A classic green salad should have lettuce and/or another type of leafy green, along with whatever veggies strike your fancy (I’m partial to carrots, celery, cucumbers and tomatoes). It should have some kind of dressing. Maybe croutons, if you’re feeling frisky.

Do you know what it should not have, unless you request it? Cheese. That’s what.

And yet, and yet.

I cannot tell you how many times I have ordered a salad over the past few years, only to find out that cheese has been sprinkled every which way, like an occupying army. Not because I asked for it, mind you. It just arrives that way.

Often it’s feta cheese, which I detest with a passion I cannot adequately describe. Sometimes it’s crumbled blue cheese (oof). Sometimes it’s another, similarly demonic thing.

It didn’t used to be this way. Not even that long ago, it wasn’t this way. This seems like a fairly recent development that started trending 15 years ago or so. Cheese invading salads. Cheese ruining salads.

It’s not just salads, either. Now they’re tossing cheese into all kinds of dishes – fries, soups, meat entrees, vegetables, rice, appetizers that never had cheese before.

Bread.

Dips.

Grits.

Grits!

I grew up down South. I was raised on grits. We ate grits a lot in our household (if you don’t know grits, they’re like polenta, or cream of wheat, only better). My mother never, ever put cheese in grits. Restaurants never put cheese in grits. Butter, salt and pepper — that was the standard grits lineup. And redeye gravy, for the enlightened ones (google it).

But now? But now?

They put cheese in grits so much these days that you actually have to request grits without cheese in many establishments – and sometimes that’s not even possible, because the grits they make in their massive pots all have cheese in them. And once it’s in there, it ain’t coming out.

*****

Here’s the thing about cheese: Not everyone loves it, or even likes it. Some people don’t like it. Some people hate it. Some people have a hard time digesting it. Some people are vegans, and don’t eat it.

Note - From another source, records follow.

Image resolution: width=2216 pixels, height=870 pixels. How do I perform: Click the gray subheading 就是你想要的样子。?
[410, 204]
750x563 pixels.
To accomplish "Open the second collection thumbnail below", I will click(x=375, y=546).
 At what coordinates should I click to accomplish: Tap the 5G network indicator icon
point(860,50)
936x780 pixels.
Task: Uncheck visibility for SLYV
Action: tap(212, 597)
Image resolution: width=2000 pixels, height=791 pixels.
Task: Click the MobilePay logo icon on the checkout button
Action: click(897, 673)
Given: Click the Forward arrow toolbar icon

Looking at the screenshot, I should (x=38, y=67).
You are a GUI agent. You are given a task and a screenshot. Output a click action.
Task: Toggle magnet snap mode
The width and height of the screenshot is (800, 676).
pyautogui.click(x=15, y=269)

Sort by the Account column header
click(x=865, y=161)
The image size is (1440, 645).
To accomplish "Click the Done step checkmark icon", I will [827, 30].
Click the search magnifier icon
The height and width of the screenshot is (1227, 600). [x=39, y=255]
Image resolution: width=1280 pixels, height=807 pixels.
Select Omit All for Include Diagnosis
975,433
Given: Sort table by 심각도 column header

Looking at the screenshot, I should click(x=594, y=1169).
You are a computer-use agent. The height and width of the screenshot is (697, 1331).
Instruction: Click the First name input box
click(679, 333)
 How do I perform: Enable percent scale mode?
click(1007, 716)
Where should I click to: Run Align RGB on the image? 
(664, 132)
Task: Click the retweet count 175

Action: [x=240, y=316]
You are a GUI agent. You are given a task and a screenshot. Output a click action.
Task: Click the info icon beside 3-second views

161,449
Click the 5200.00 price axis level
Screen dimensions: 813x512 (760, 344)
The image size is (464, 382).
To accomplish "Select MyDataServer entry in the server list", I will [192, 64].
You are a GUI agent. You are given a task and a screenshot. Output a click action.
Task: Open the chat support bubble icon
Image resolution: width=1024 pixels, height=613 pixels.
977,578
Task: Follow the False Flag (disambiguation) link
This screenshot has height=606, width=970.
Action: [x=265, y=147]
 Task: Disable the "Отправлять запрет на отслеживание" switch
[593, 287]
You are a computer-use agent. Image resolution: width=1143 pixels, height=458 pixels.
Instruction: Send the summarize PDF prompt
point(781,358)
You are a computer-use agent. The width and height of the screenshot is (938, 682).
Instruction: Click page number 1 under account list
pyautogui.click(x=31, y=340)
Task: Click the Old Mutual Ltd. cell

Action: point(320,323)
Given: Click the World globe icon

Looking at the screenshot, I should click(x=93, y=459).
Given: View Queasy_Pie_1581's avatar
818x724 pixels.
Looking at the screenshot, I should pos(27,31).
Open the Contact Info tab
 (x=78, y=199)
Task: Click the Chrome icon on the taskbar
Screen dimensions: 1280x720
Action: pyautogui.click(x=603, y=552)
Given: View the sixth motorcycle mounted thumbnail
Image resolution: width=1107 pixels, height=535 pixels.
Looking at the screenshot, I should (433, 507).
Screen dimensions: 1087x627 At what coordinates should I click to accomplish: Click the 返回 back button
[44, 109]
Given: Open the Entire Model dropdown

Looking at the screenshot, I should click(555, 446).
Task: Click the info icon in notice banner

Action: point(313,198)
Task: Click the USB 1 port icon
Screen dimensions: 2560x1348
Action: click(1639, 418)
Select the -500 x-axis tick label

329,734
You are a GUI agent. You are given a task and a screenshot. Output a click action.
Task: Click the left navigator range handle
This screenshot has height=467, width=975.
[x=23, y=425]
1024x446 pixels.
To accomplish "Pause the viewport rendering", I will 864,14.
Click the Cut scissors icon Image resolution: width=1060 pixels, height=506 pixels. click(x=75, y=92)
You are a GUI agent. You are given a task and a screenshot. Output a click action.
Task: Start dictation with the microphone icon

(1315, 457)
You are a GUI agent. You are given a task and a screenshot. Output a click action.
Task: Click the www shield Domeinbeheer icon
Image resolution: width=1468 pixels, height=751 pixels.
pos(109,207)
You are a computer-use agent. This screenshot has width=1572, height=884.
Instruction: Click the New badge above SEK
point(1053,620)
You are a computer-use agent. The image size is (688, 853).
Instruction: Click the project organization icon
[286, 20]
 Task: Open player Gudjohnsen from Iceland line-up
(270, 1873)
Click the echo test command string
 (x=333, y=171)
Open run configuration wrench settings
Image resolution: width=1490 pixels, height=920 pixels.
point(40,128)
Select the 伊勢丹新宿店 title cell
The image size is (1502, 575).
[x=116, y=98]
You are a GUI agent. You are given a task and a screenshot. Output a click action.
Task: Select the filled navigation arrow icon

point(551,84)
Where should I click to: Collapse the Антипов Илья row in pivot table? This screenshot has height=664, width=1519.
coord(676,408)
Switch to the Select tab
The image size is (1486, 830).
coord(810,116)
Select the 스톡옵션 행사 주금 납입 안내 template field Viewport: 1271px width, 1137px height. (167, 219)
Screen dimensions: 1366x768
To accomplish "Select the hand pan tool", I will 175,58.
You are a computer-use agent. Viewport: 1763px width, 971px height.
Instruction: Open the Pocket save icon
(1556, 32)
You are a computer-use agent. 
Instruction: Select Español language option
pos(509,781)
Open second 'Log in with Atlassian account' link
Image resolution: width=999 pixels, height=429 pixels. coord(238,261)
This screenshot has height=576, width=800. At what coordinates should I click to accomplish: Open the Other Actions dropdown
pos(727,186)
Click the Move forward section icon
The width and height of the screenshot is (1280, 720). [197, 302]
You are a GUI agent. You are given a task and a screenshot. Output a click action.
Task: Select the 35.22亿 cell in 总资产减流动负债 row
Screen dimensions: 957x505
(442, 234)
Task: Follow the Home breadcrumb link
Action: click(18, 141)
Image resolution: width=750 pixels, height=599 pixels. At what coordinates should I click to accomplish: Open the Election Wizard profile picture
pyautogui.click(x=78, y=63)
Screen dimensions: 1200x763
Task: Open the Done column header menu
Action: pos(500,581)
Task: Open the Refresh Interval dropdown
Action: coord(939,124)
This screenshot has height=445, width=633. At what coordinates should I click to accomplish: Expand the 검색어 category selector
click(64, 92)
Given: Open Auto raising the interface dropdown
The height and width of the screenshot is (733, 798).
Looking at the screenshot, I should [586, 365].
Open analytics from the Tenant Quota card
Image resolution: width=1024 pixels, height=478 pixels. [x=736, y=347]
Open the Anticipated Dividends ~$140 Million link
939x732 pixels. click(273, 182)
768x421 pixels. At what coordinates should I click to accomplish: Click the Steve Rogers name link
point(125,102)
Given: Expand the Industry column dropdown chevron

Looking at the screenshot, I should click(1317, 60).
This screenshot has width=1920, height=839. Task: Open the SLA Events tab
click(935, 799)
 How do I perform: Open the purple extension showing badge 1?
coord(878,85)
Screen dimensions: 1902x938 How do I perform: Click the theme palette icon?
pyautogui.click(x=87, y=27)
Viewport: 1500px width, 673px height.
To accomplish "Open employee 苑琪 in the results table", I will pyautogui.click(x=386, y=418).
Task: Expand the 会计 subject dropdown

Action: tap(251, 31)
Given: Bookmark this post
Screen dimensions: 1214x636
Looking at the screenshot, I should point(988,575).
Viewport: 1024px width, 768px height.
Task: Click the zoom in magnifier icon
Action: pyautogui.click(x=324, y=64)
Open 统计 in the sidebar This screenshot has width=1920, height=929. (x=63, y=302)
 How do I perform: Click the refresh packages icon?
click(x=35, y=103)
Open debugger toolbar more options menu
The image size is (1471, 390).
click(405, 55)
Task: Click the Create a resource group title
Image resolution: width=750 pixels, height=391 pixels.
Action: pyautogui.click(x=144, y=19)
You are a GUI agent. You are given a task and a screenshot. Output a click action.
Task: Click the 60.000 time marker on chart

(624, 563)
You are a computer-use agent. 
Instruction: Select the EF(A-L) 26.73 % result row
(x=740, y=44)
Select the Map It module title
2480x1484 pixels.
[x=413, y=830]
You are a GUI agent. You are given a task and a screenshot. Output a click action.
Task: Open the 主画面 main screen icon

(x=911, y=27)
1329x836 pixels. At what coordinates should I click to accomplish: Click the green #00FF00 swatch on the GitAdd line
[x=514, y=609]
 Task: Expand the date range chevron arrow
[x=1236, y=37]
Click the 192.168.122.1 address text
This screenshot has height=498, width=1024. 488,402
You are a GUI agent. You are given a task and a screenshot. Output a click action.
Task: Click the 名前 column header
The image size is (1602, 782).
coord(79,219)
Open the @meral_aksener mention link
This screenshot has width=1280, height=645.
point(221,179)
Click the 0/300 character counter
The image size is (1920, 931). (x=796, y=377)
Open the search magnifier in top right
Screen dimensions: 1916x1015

Here’s the other thing about cheese: It dominates just about every dish you put it in. It’s that pushy, that intrusive, that self-centered. If you put cheese in a salad, you’re damn sure going to taste the cheese above all else. Same with soups. Same with veggies. Same with grits.

Same with grits!

How did this happen?

And when will it stop?

*****

Maybe I shouldn’t blame cheese. It’s not cheese’s fault that chefs want to dump it into every damn thing. Cheese is just sitting there, minding its own business. Maybe stinking up the immediate area, if your name is Gruyere, Camembert, Limburger or one of their pungent cousins. But otherwise, minding their own business.

(Brief interlude: On a long flight from the east coast to the west coast many years ago, one clueless passenger decided to open up a package of fresh mozzarella less than halfway to our destination. The strong and not-at-all-pleasant aroma immediately burst in every direction, filling the cabin. A flight attendant kindly asked her to put it back where it came from, and the cabin cheered).

Understand: I don’t hate cheese. I am not anti-cheese. I’m not an anti-Cheesite. I don’t love it, but I don’t hate it, either. I’m fine with the kind of boring, bland cheddar and American versions they serve over here in the States. These cheeses are humble. Unobtrusive. They just want to get along.

I eat Swiss or provolone on sandwiches. I like the mild Mexican cheeses that go on delicious Mexican dishes. I’ll take some Parmesan sprinkled lightly over Italian pasta. I like cheese on pizza (of course) – as long as they don’t glop it on there in a way that turns the sauce, toppings and crust into bit players.

Those are examples of cheeses knowing their place, staying in their lane.

But please – enough with the cheese in salads. And fries. And side dishes, entrees, and other dishes that never, ever needed cheese before, and don’t need it now.

Take a hint from those delicious Asian cuisines that can live without cheese just fine, thank you very much (Chinese, Japanese, Vietnamese).

Or, just take a hint from history, when cheese knew its place, and chefs knew that place was back in the corner, with the rest of the condiments. Ready to serve. But perfectly goddamn happy not to.

Image: An actual photo from an actual restaurant I recently visited, a thousand times over. Or not.